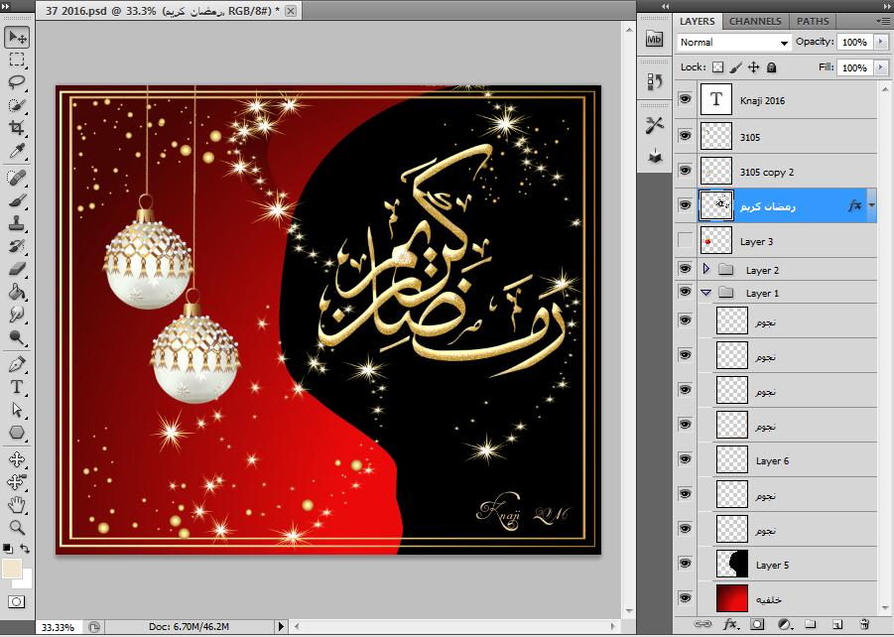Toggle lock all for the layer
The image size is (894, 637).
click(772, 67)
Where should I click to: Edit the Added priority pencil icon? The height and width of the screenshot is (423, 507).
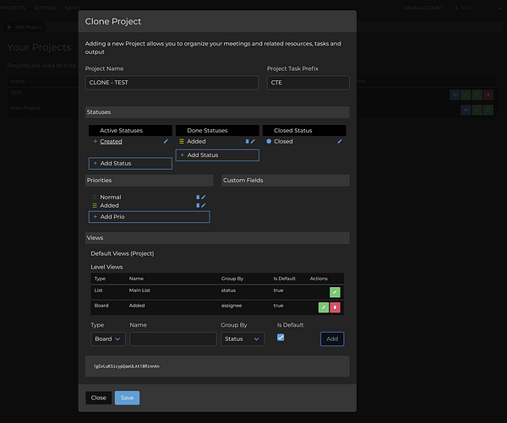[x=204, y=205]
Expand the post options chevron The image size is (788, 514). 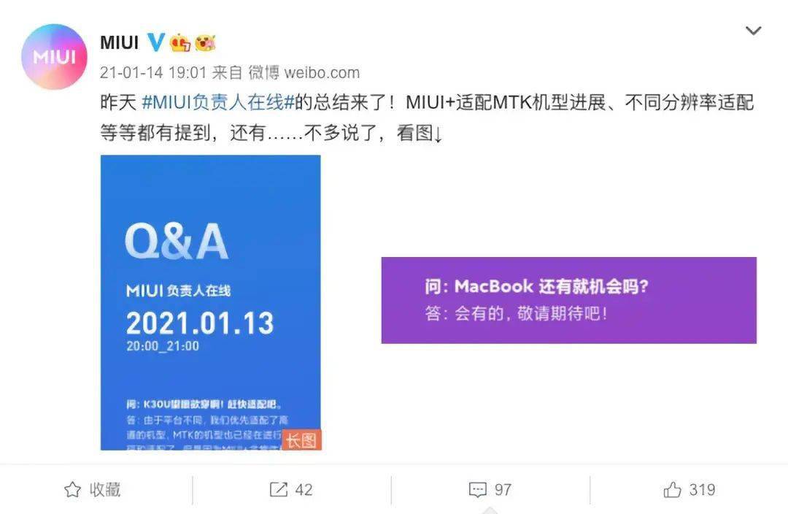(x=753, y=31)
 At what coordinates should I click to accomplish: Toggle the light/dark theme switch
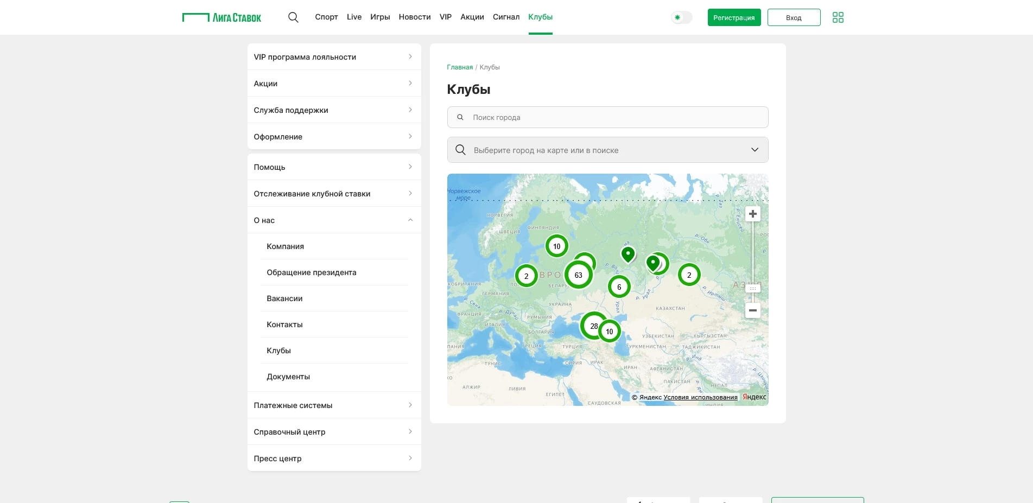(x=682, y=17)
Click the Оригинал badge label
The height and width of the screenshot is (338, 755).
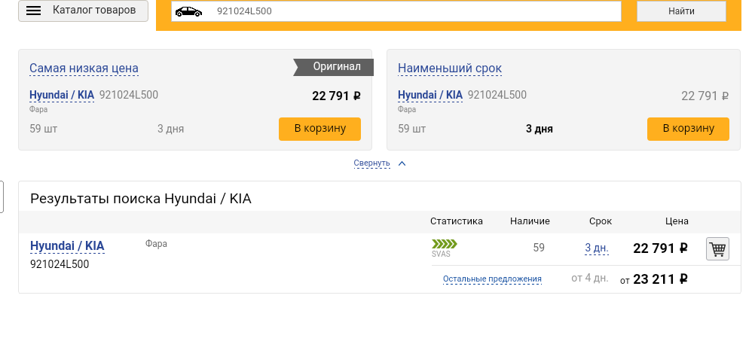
#####
**WHAT YOU ARE ASKED TO DO:**
Reproduce word for word the listing lines from the one containing "Click the Оригинал badge label" through the end of the listing, both ends included. Leave the pictures out of your answer.

**FULL ANSWER:**
Click the Оригинал badge label
The height and width of the screenshot is (338, 755).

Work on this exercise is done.